PASSAGE.

┌──

Friday, February 5, 2010

The Session #36: Kellerbier – Cask Conditioned Lagers

Welcome to The Session – a collaboration of bloggers writing on a common beer-related topic. For February, Thomas Cizauskas over at Yours for Good Fermentables chose Cask-Conditioned Ales as the collective topic to explore. A round-up of all blog posts for this topic can be found here.  You can read more about Beer Blogging Friday (“The Session”) over at the Brookston Beer Bulletin

This month’s Session topic lines right up with an existing blog post that I had been kicking around in the background for some time. As part of our blog’s exploration of Niche Beer Styles, one particular style that I’ve had my eye on for some time was called out during Thomas’s announcement of the topic – “can lagers be cask-conditioned”. The answer: hell yeah! The Germans have been doing it since the Middle Ages in the form of Kellerbier.

Hailing primarily from the Franconian region of German, Kellerbiers are unfiltered, unpasteurized, cask conditioned lagers typically served via gravity pours in local German watering holes. In fact, the style has even been reported to be ranked as one of the most popular beers served in the beer gardens around Bavaria. But this of course begs the question, if it’s so popular over there, why is this German cask beer a relative obscurity here in the States? The reality is Kellerbiers are an unstable beer with a short shelf life and an aversion to traveling. Being unfiltered, the yeast will eventually break down causing the beer to deteriorate. As such, Kellerbier is typically reserved for the local market around the small, local breweries that produce it.

Kellerbiers are brewed to the similar strengths as a Marzen (5-5.5% ABV) resulting in a non-sweet malt character with hints of nuttiness. Liberally dosed with aromatic noble hops, the beer is both balanced and drinkable. After being brewed and completing primary fermentation, Kellerbier is traditionally placed in wooden casks where it lagers and matures for several months at cool temperatures. When ready for distribution, the beer is rolled out and served right from the cask it matured in. The casks are typically left unbunged resulting in minimal carbonation, and, like the other cask beers, it allows the ambient environment to work its way into the cask to add its unique character to the beer. The cask conditioning “mellow-ness” further adds to the beer’s perceived dry, drinkable finish.

The US market rarely sees a traditional Kellerbier – most examples have deviated from authenticity in the trade-off to reach the larger population. The quintessential imported Kellerbier here in North America is probably the St. Georgen Brau Kellerbier, brewed in the Buttnheim brewery since 1624. The St. Georgen Brau beer has been labeled as “a happy medium between authenticity and the dictates of modernity” (BYO, 2005). St. Georgen Brau cask conditions in oak casks the traditional way, but used a modern, oxygen eliminating bottling line to stabilize the product for long distance distribution.

Of course other examples can be found in the US, although most are reserved for limited or special release batches from the brewery or brewpub. Brooklyn Brewery’s Brooklyn Keller Hells, Harpoon’s 100 Barrel Series Kellerbier, and Devils Backbone Brewing Co.’s Natural Born Keller are all examples you could seek out, although you may need a little luck to find them.

└──

RECORDED INFORMATION.
┌──

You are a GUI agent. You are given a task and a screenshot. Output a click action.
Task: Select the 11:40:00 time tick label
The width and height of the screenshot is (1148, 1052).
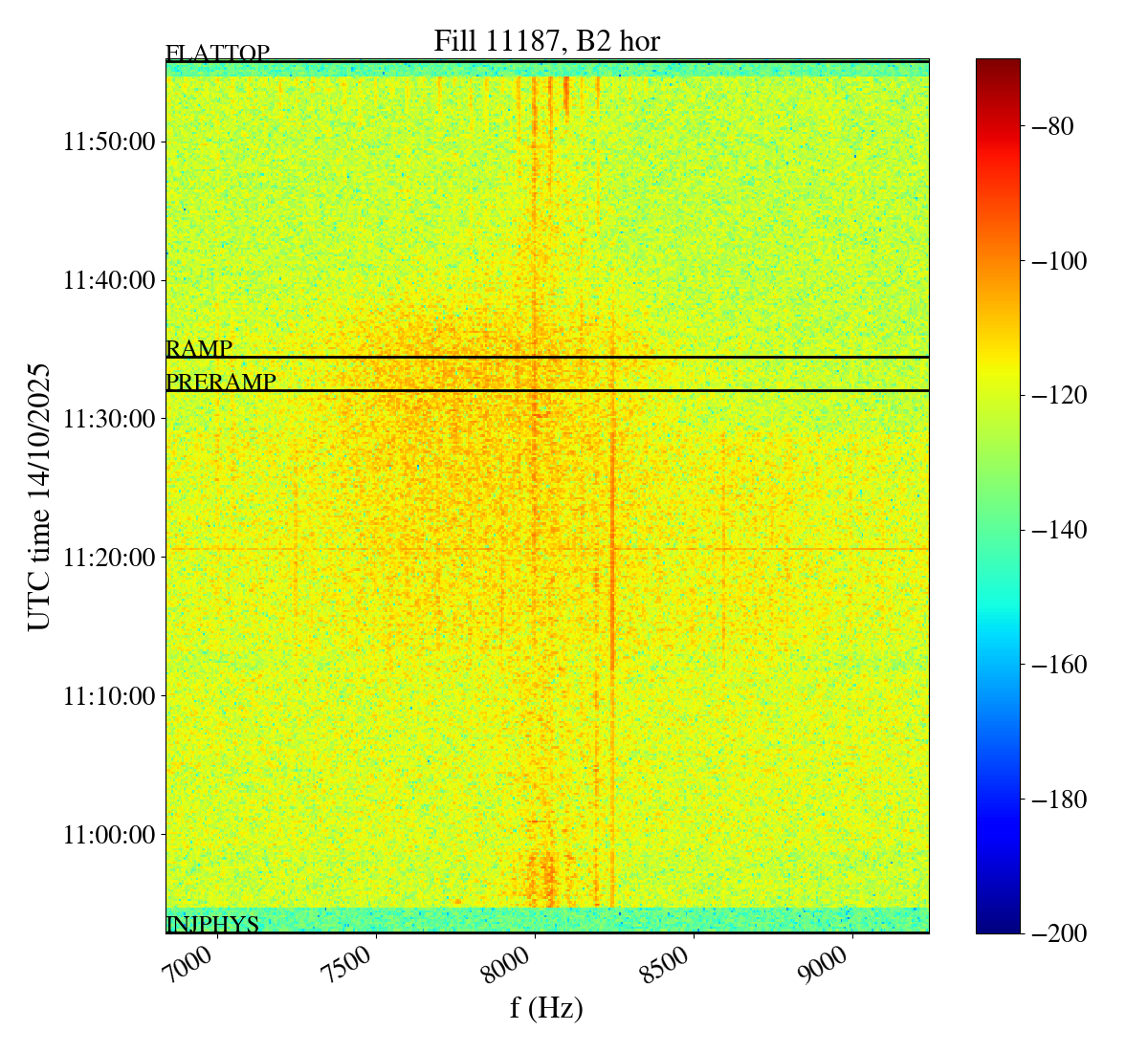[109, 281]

└──

DIRECTION A.
From the Kellerbier post above, return word for word the section that begins at the words "The Session #36: Kellerbier" and stops after "form of Kellerbier.".
DIRECTION B.
Answer these questions using the Kellerbier post above:
(i) Which region are Kellerbiers said to hail primarily from?
(ii) What alcohol strength are Kellerbiers brewed to?
(iii) Since what year has the St. Georgen Brau Kellerbier been brewed in the Buttnheim brewery?

TASK SOLUTION A.
The Session #36: Kellerbier – Cask Conditioned Lagers

Welcome to The Session – a collaboration of bloggers writing on a common beer-related topic. For February, Thomas Cizauskas over at Yours for Good Fermentables chose Cask-Conditioned Ales as the collective topic to explore. A round-up of all blog posts for this topic can be found here.  You can read more about Beer Blogging Friday (“The Session”) over at the Brookston Beer Bulletin

This month’s Session topic lines right up with an existing blog post that I had been kicking around in the background for some time. As part of our blog’s exploration of Niche Beer Styles, one particular style that I’ve had my eye on for some time was called out during Thomas’s announcement of the topic – “can lagers be cask-conditioned”. The answer: hell yeah! The Germans have been doing it since the Middle Ages in the form of Kellerbier.

TASK SOLUTION B.
(i) The Franconian region
(ii) 5-5.5% ABV, similar to a Marzen
(iii) 1624